А я, забитый и несчастный, вечно гонимый судьбой и терзаемый внутренним страданием, уже не мог сомкнуть глаз. И долго-долго сверлил себя мыслью: «Насколько же умней меня этот Харьковский, который прочел всего одну книжку!»
И до тех пор, пока солнышко не влезло в окошко и не закричало, что пора вставать, я все ворочался и страдал.
Нет страшнее утра, когда не спится и лежать невыносимо, и встать нет сил, и подниматься надо. Состояние было хоть уже и не блевучее, но значительно хуже, чем ночью. Тошнота сменилась бесконечной тихой болью и невыносимым упадком духа.
Подлец Харьковский вскочил как заведенный. Как будто ночь безмятежно проспал. Свеженький и полный задора, готовый для трудовых подвигов. И стал собираться на завод. А я, чтобы хоть как-то поддержать себе настроение, принялся обвинять его в том, что вчера он угощал нас отравленным самогоном.
Он пошел на завод, а я серьезно подумал о будущем, о поступлении в Ростовское художественное училище. Но, как заявила Рыжая, пока не отработаю два года на заводе и потом еще столько же не отслужу в армии, никаких Ростовов мне не видать! Оставалась одна надежда – наш уважаемый директор Иван Иваныч Иваницкий. Это в его силах освободить меня от завода и направить в училище.

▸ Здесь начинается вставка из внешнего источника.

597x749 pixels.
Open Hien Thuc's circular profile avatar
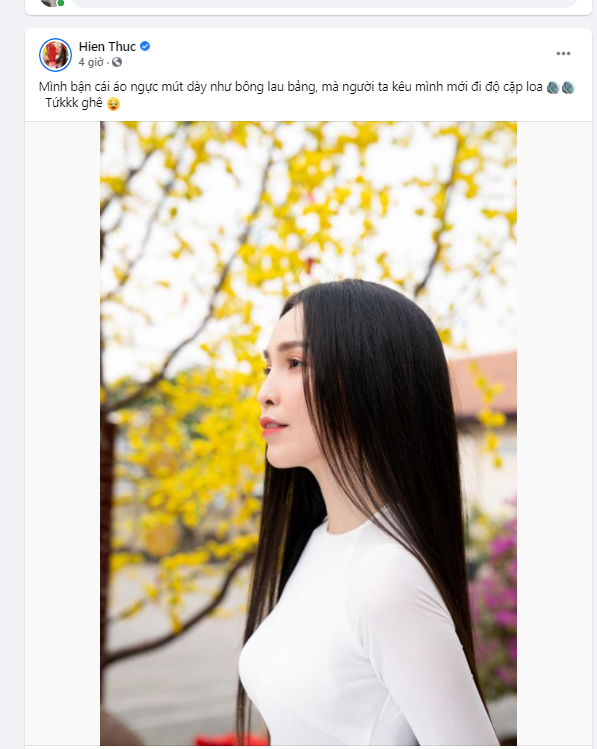(x=55, y=55)
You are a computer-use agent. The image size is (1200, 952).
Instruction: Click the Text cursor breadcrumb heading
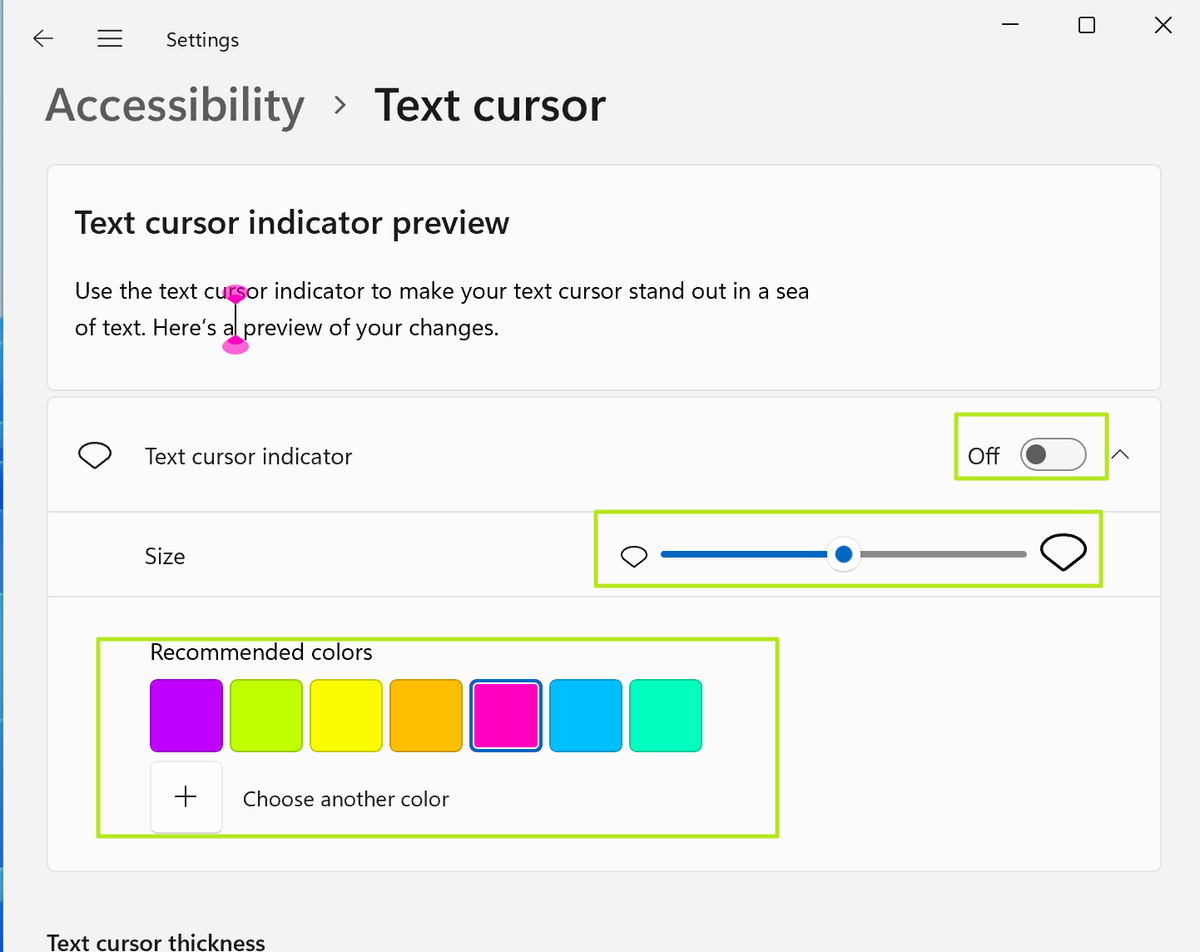(x=489, y=105)
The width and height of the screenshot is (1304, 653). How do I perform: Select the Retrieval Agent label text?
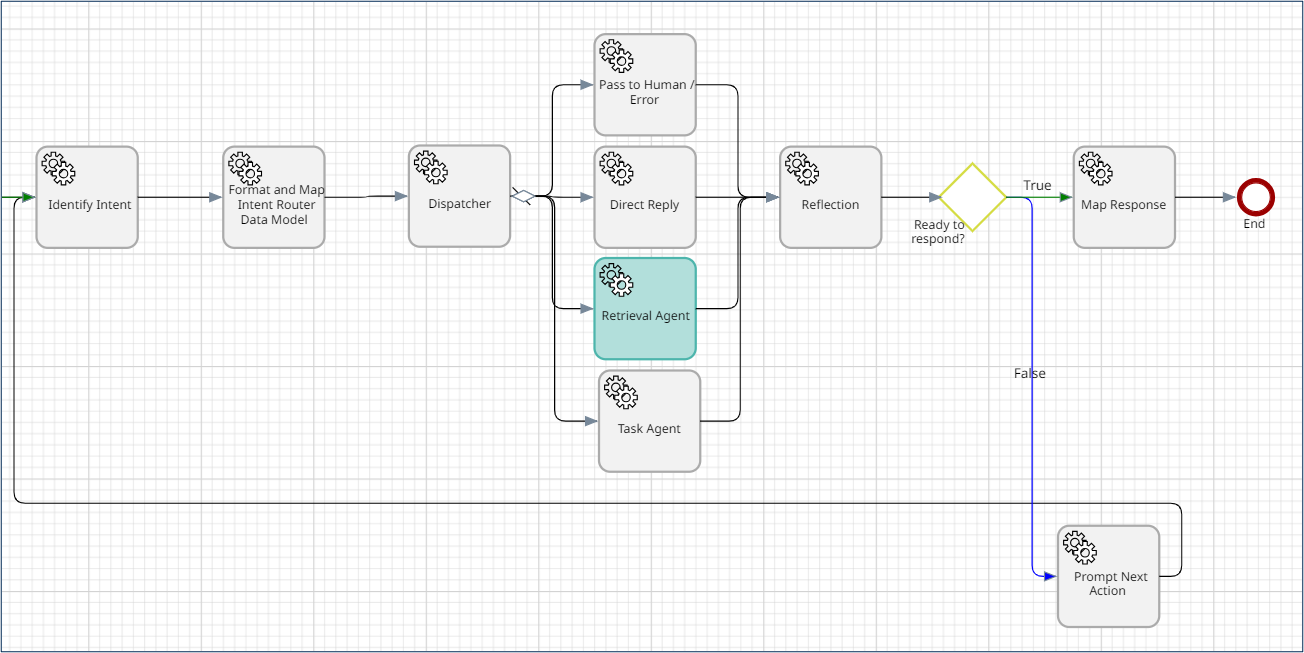(x=645, y=316)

И сегодня на больную голову я поймал его и обрисовал ситуацию.
Он ответил сразу и определенно. Непонятно было только, для чего, слушая меня, он хмурил брови, жевал губы и мял свой блестящий от выбритости подбородок.
– Об этом не может быть и речи, Соболевский! Я при всем своем желании ничем не могу помочь. Я понимаю, у тебя способности, которые надо развивать, тебе, конечно, надо учиться. Но пойми и ты! Государство затратило на тебя огромные средства. И существует поэтому положение: два года ты должен отработать. Тебе даже от армии дают отсрочку! Настолько это важно.
Я поблагодарил его за участие и отчалил. И решил про себя развивать свои способности самостоятельно.
* * *Размышляя таким образом, я не заметил, как очутился на 21-м переулке.
Любаша была дома. Но готовилась к отъезду.
Я предложил ей прогуляться.
– Куда? – спросила она.
– Разве это имеет значение! – сказал я влюбленно.
– Да нет…
– Пойдем куда-нибудь за город, на природу. Хочу природу и тебя!
Она счастливо улыбнулась и пошла переодеваться.
А я поймал себя на мысли, что ничуточки ей не соврал. Мне и в самом деле хотелось побыть с ней наедине. Ни веселье, ни друзья, ни одиночество – ничто так не лечит израненную душу, как любовь!.. Такое вот неожиданное открытие я сделал, пока дожидался Любашу.
Любаша вышла в белом платье. Оно, конечно, было очень красивое и очень ей шло. Но слишком нарядное. Никак не для прогулки, на которую меня подталкивали черти.
Я знал десятки мест за городом, где можно было укрыться, как в лесу. И меня тянуло именно туда. Откуда Любаша могла вернуться полноценной женщиной. Хотя особо я и не раскатывал губы. Но эта мысль была неистребима, и на всякое свое действие я смотрел сквозь призму этой мысли.